Passage provided ▸
########################################

# lawn flower mix (Northeastern USA)



## SeaCucumber (Jun 5, 2014)

Suppose you're in this situation:

You had a bad lawn. Perhaps the developers removed your good soil. You fixed your lawn, and also added some nematodes and milky spore. Now its all healthy grass.. You won't have to kill weeds ever again. The only upkeep will be to mow high and add lime, fertilizer, occasional micro-nutrients, and possibly fine charcoal.

You're going to add flowers, such as clover.

*Goals*
1. Maintain lawn functions, such as abrasion and erosion control.
2. provide a balanced diet
3. provide nectar flows that are fairly even throughout the season (flowers that bloom at different times)

*Questions*
1. What time of year to plant?
2. Which flowers?
3. quantity and ratio? This could be a ratio of different seeds by mass.

Tell us the brand and quality of any seed you bought.

Eastern Ma pollen/nectar: http://www.essexcountybeekeepers.org/memberResources/nectar.shtml


----------



## SeaCucumber (Jun 5, 2014)

########################################

Dataset extract ▸
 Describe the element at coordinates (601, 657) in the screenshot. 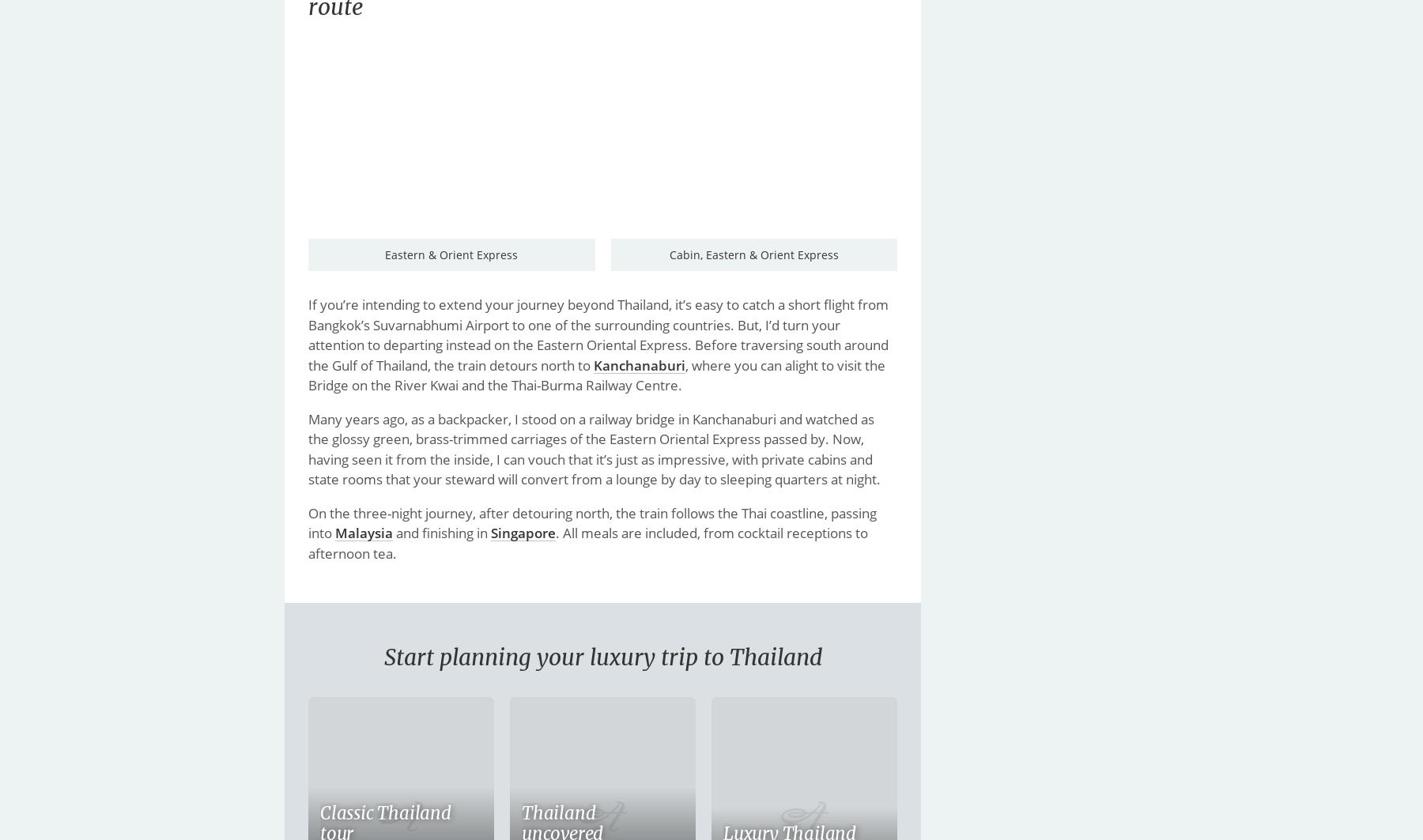

I see `'Start planning your luxury trip to Thailand'` at that location.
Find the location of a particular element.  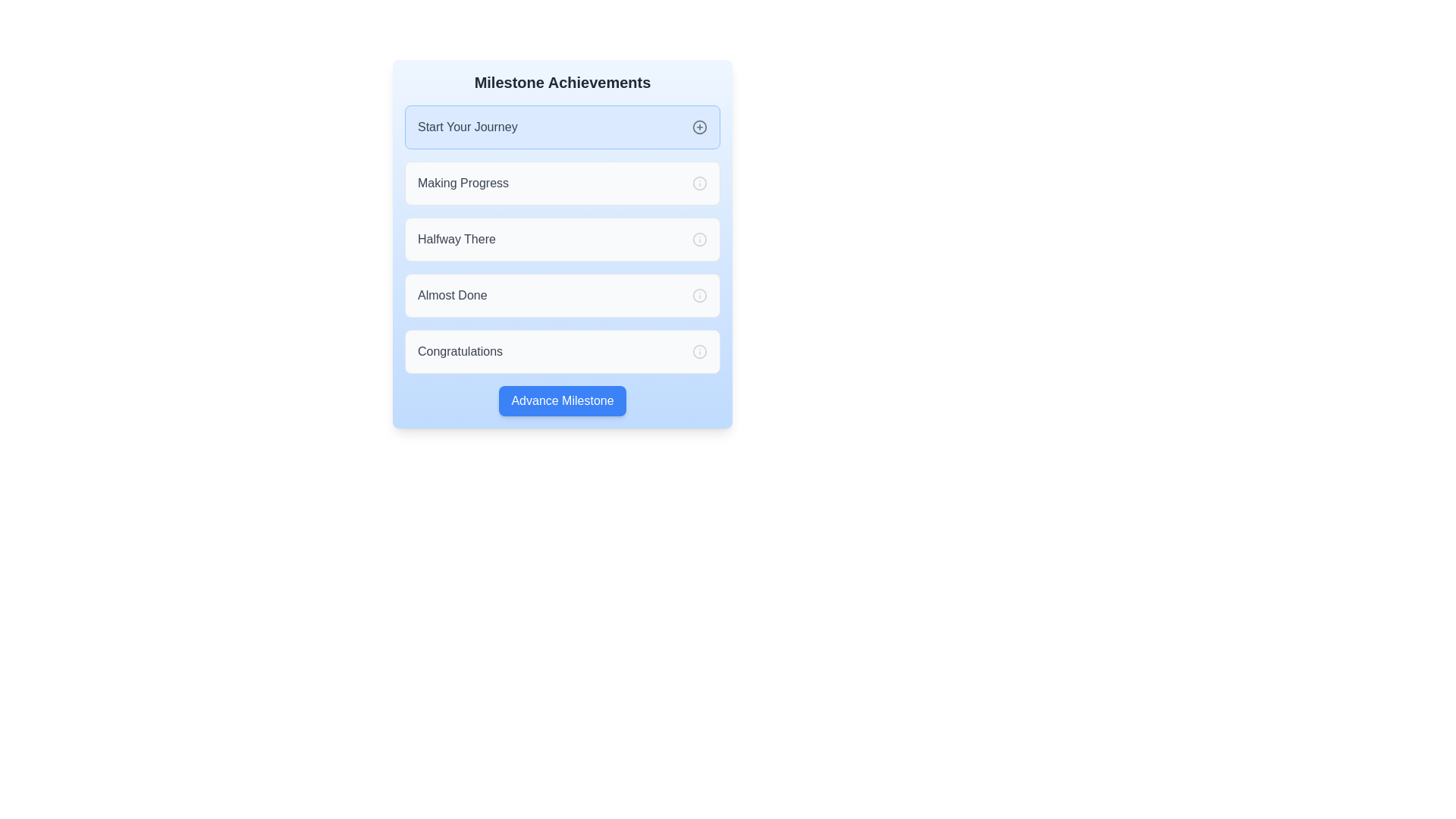

the icon located to the right of the 'Almost Done' text is located at coordinates (698, 295).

########################################

Problem description ▸ Can you carry the lawn flower mix thread forward from its last line?

Expected answer ▸
*Background on the plants in my area:*
1. Our soil is acidic. Granite is common.
2. common trees near my house
- red maple (most common)
- other maples
- oak
- a few pine
- a few poplar
- hemlock
- We have 3 birch, 2 apple, and 1 plum
3. shrubs
- Rhododendron (most common)
- azalea and other shrubs that look like rhododendrons
- evergreens
- lilac
4. some foods we grow (in order of what seams easiest)
- 1 rhubarb plant: grows the fastest, easy to divide
- red raspberries (bulk of the garden): we have 2 types with different bloom times
- strawberries: huge portion of garden
- black raspberries: not a lot right now
- Mustard grows like a weed, but we don't eat a lot of it.
- potatoes
- broccoli, tomatoes, pumpkin, brussels sprouts, lettuces, kale
- leeks, garlic, water melon, chives
I eat flax, but never grew it.


----------



## Andrew Dewey (Aug 23, 2005)

Much depends upon what forage is already available to your bees - As you may think you know best and may plant all sorts of things that honey bees are known to love only to have them go elsewhere and feed on other things. My suggestion is to plant for pollinators in general.

Things I would plant: Yellow sweet clover, common milkweed, joe pye weed, shad, american linden, flowering crab apple - herbs such as Thyme and Cat Mint - and very low plants like heather.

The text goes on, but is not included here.